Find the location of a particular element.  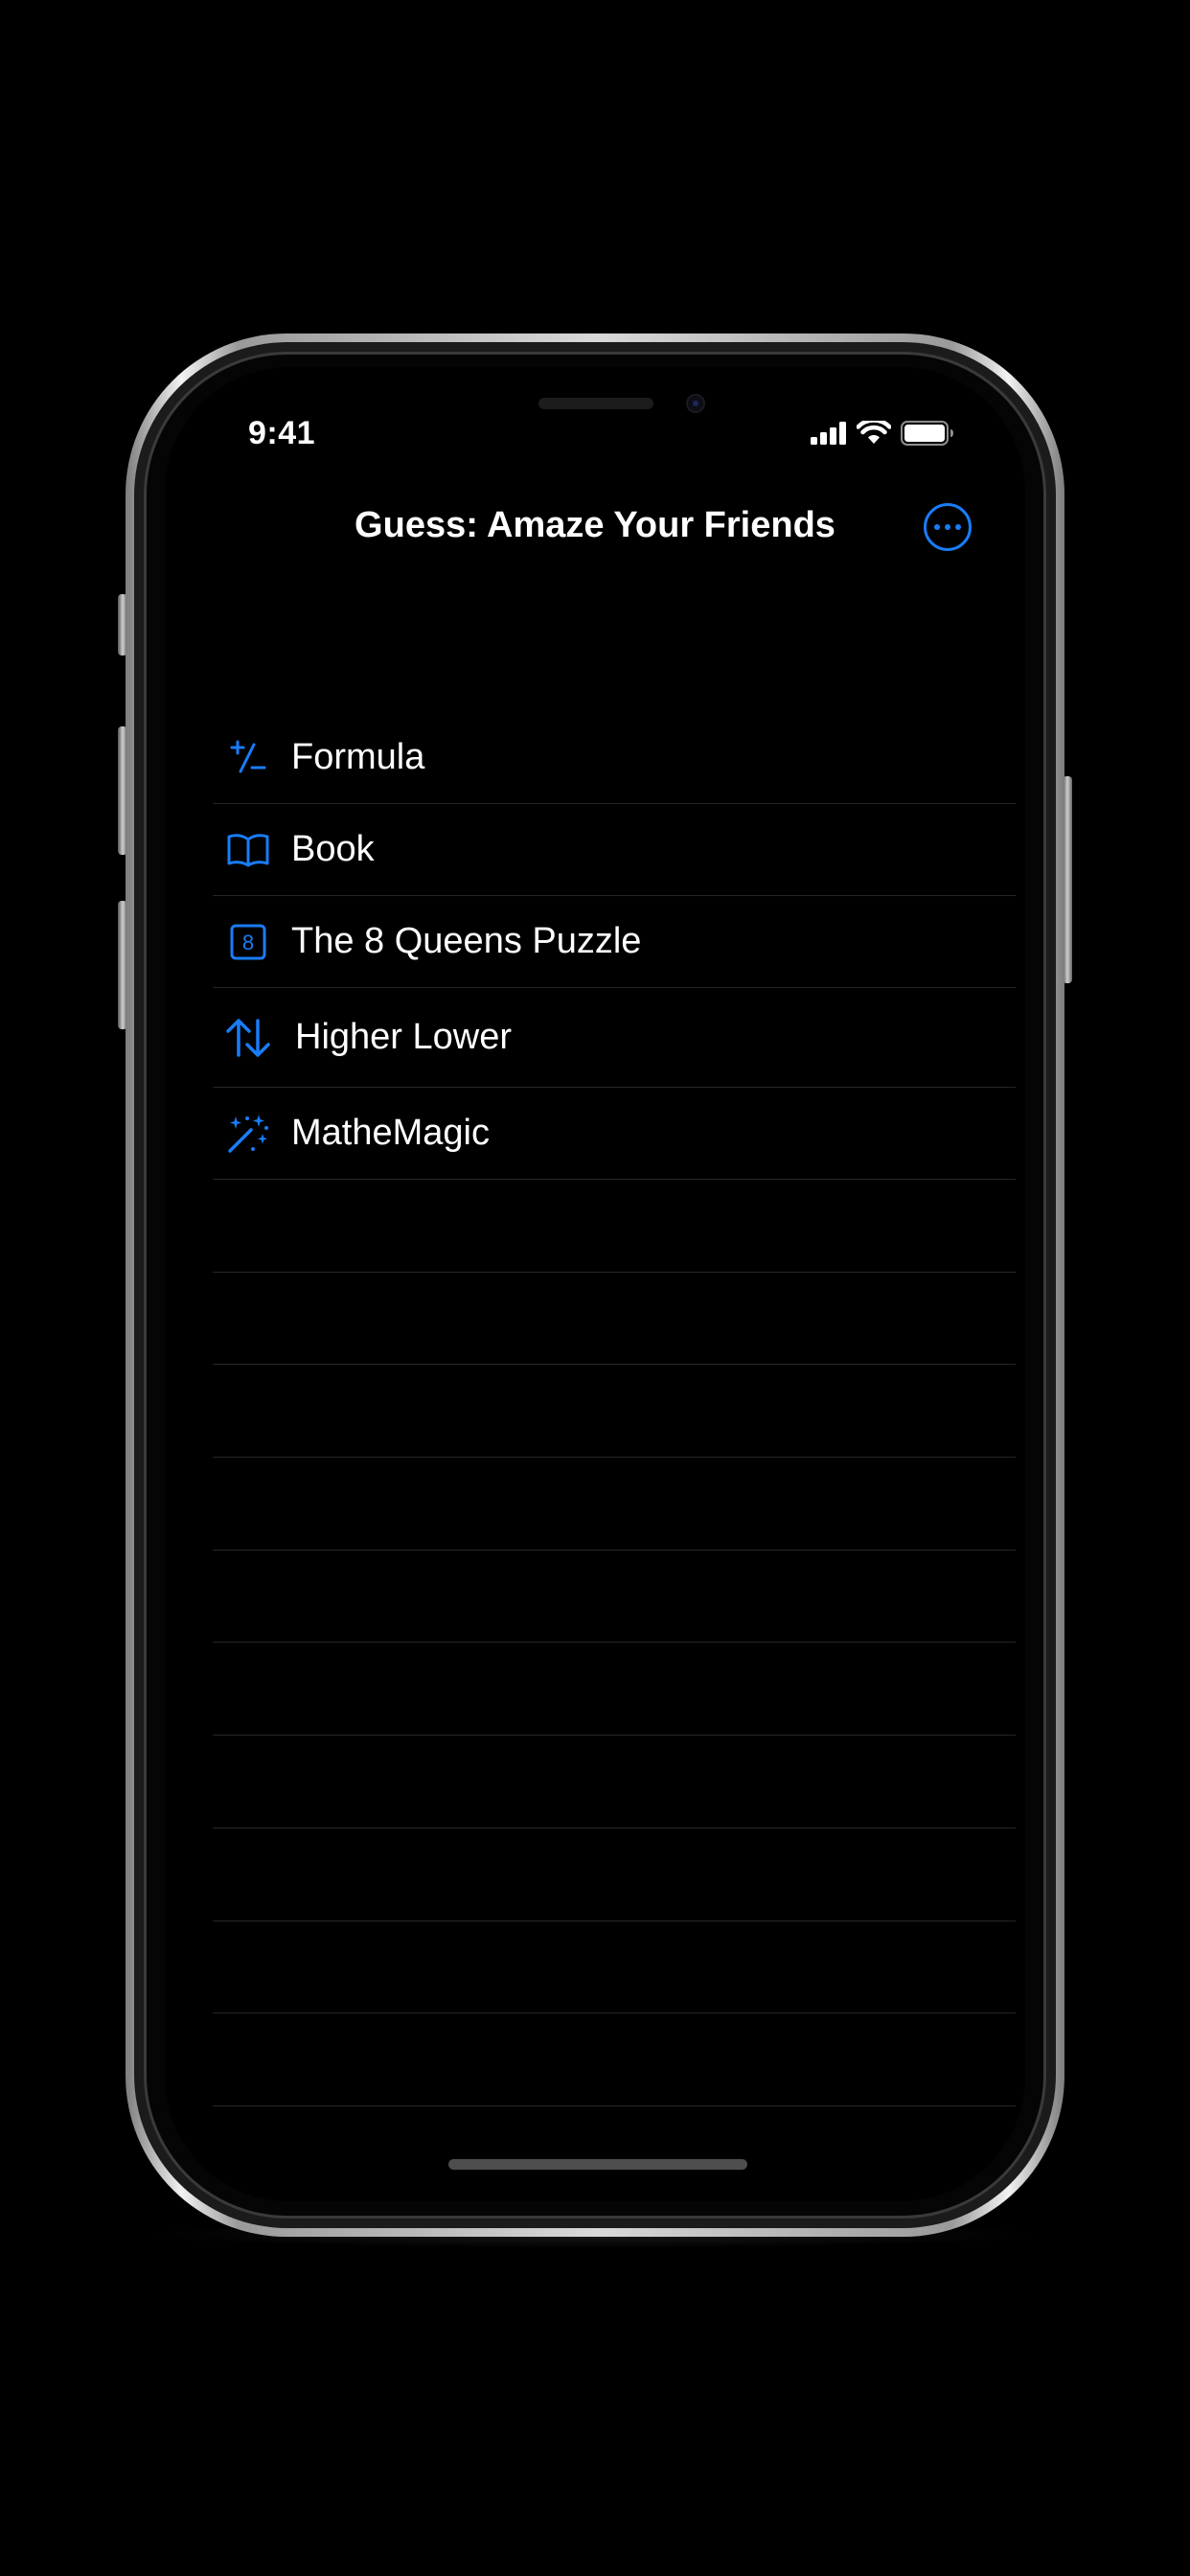

number-8-glyph: 8 is located at coordinates (248, 942).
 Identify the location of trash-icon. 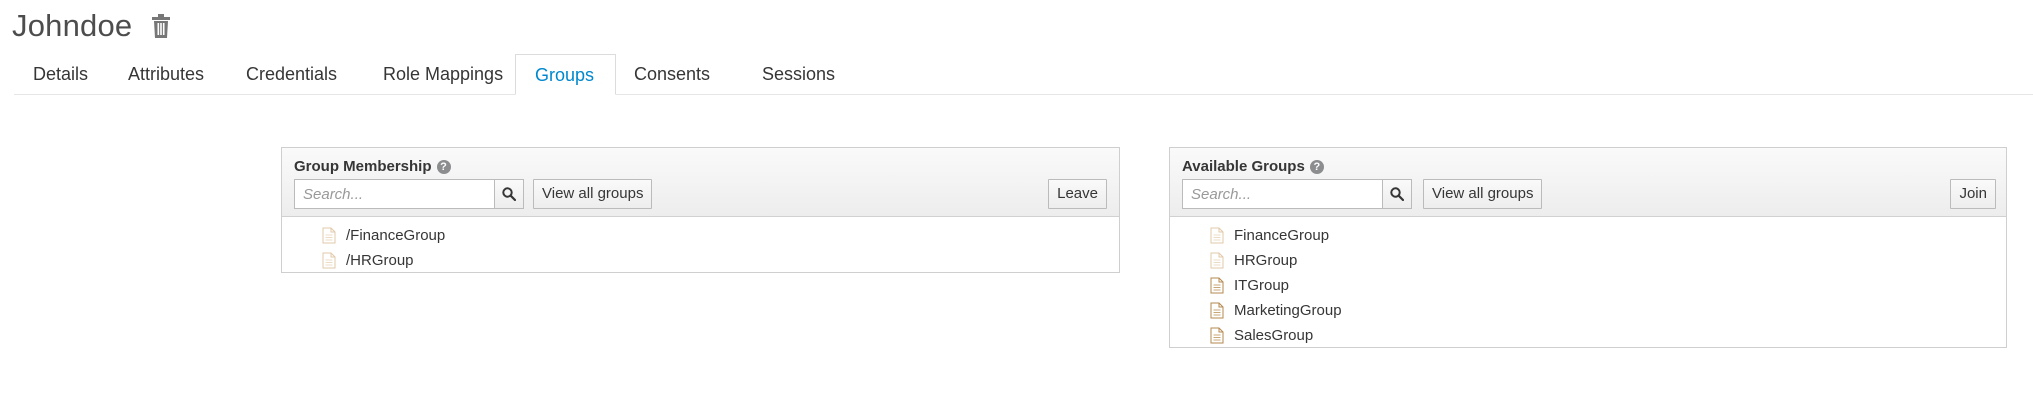
(161, 26).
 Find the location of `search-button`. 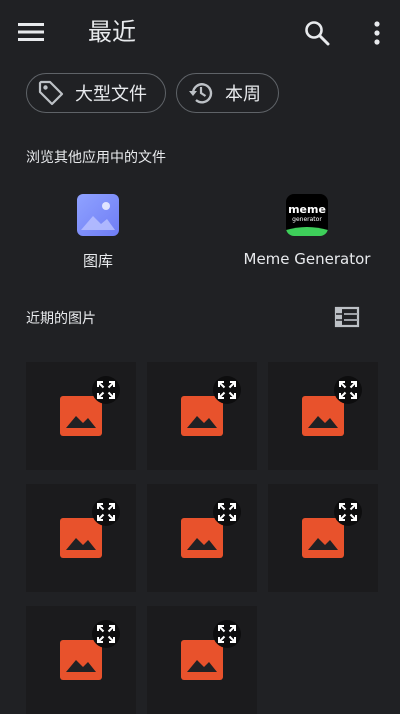

search-button is located at coordinates (317, 33).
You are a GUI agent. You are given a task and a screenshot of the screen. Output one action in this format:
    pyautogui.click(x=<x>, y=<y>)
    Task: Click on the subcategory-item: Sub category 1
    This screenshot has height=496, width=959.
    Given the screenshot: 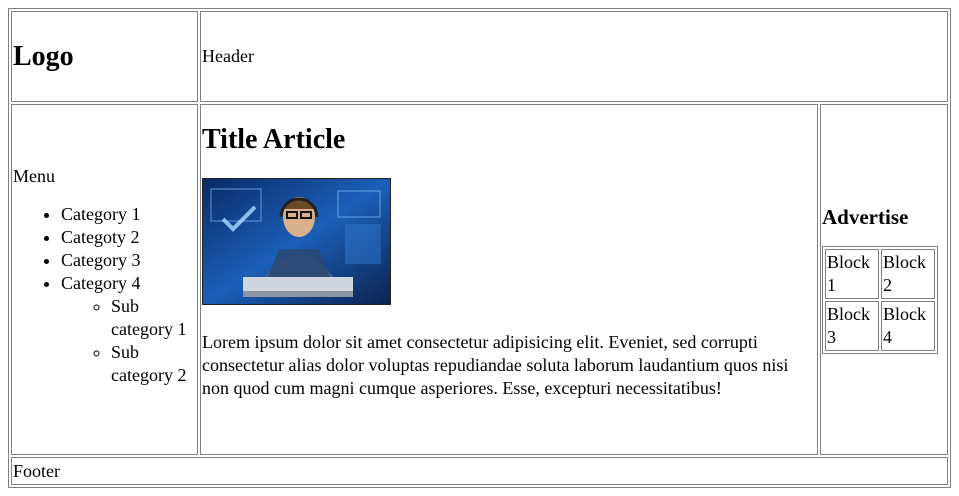 What is the action you would take?
    pyautogui.click(x=154, y=318)
    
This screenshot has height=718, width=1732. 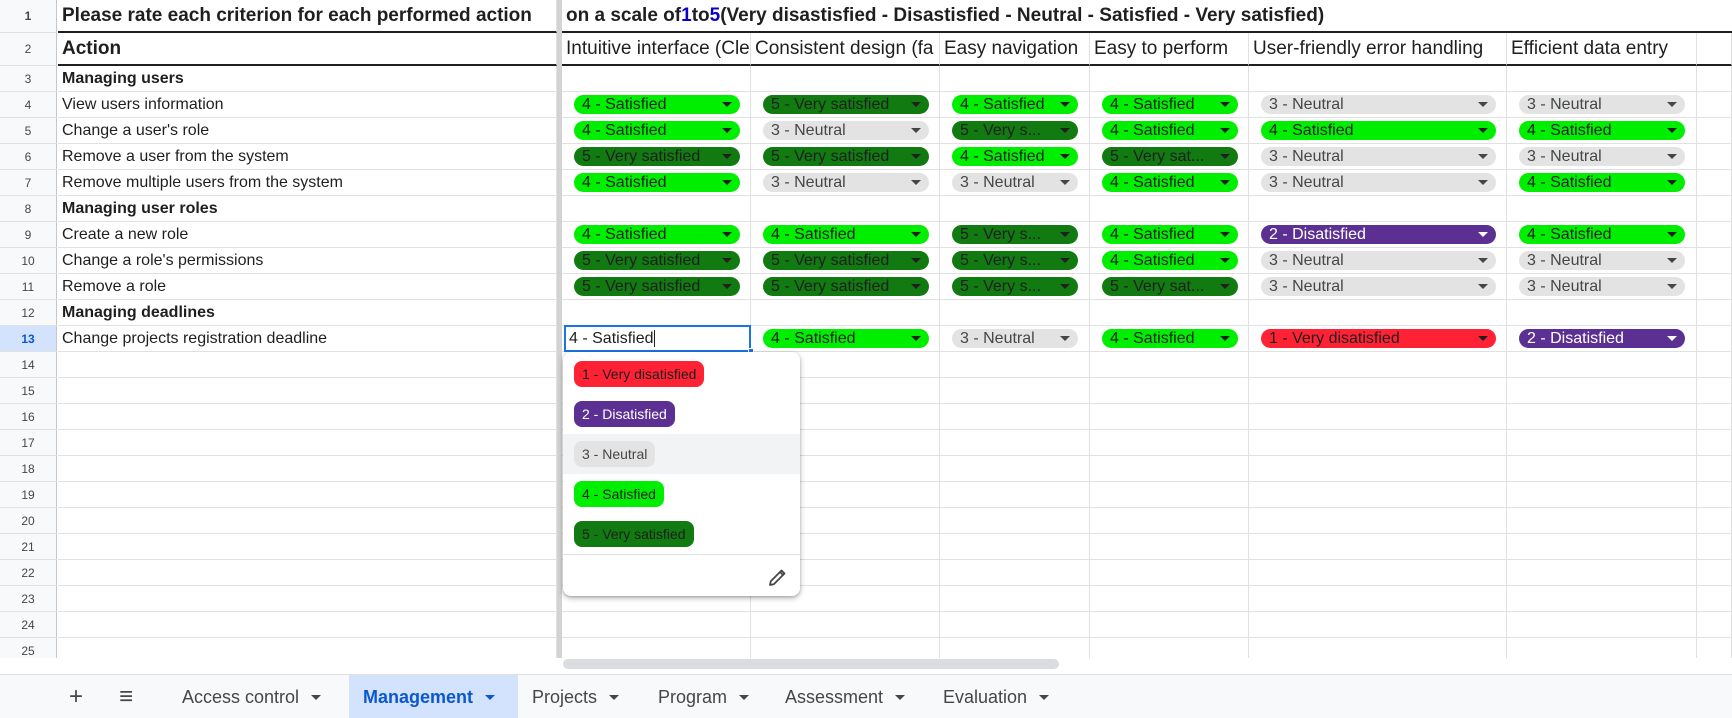 I want to click on rating-chip: 1 - Very disatisfied, so click(x=1378, y=338).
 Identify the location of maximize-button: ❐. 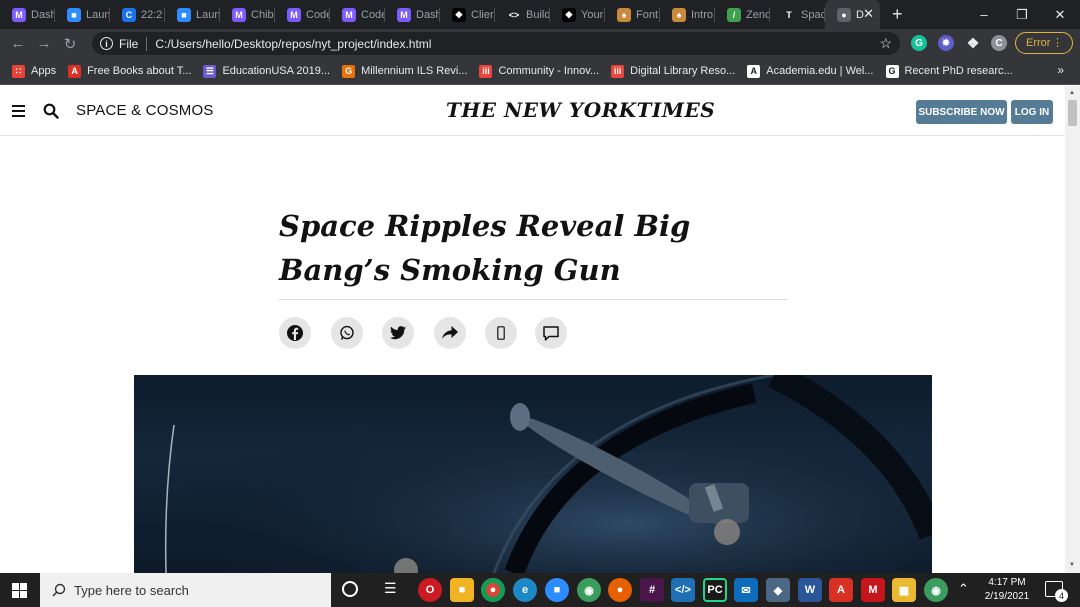
(1022, 14).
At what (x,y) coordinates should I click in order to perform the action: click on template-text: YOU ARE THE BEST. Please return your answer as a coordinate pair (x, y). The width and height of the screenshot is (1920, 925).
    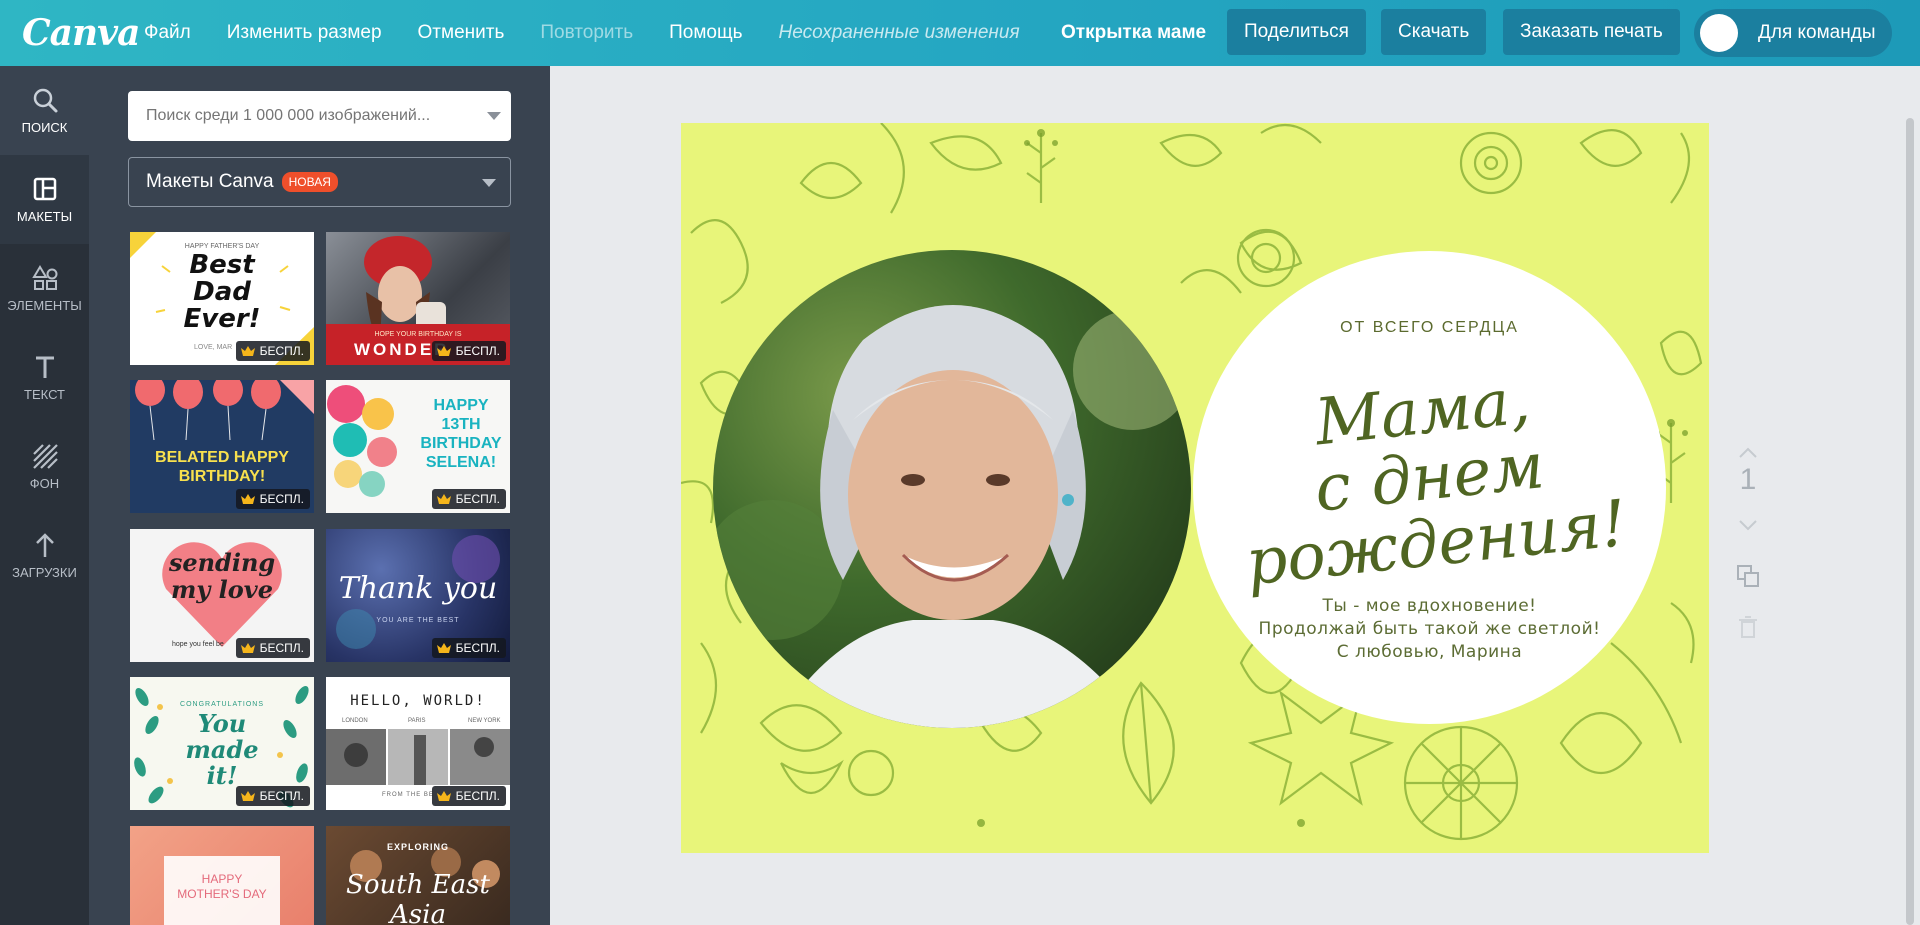
    Looking at the image, I should click on (418, 620).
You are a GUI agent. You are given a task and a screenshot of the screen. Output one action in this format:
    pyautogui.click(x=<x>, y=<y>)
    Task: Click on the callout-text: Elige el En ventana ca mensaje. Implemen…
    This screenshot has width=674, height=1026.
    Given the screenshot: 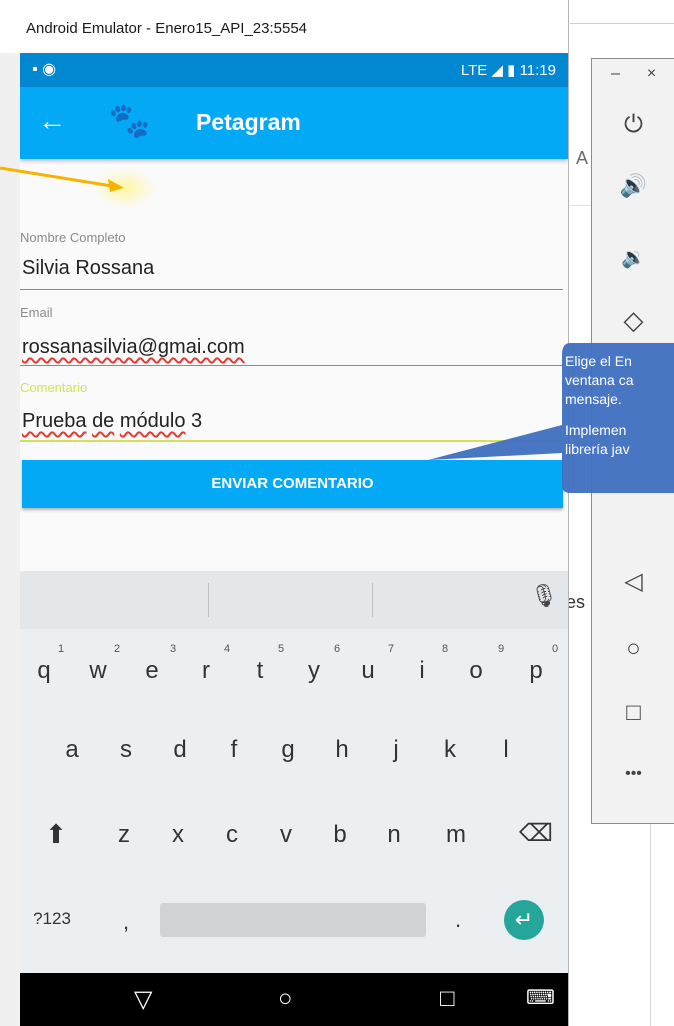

◆ TO DO ◆
Update the records from the line that has "Identify the location of maximize-button: ❐." through the end of the records, replacing "template-text" with "caption-text" and keeping everything else the same. Leave the pictures out.

◆ RESPONSE TO THE EXERCISE ◆
 Identify the location of maximize-button: ❐. 
(1022, 14).
At what (x,y) coordinates should I click in order to perform the action: click on caption-text: YOU ARE THE BEST. Please return your answer as a coordinate pair (x, y). The width and height of the screenshot is (1920, 925).
    Looking at the image, I should click on (418, 620).
You are a GUI agent. You are given a task and a screenshot of the screen. Output one action in this format:
    pyautogui.click(x=<x>, y=<y>)
    Task: Click on the callout-text: Elige el En ventana ca mensaje. Implemen…
    This screenshot has width=674, height=1026.
    Given the screenshot: 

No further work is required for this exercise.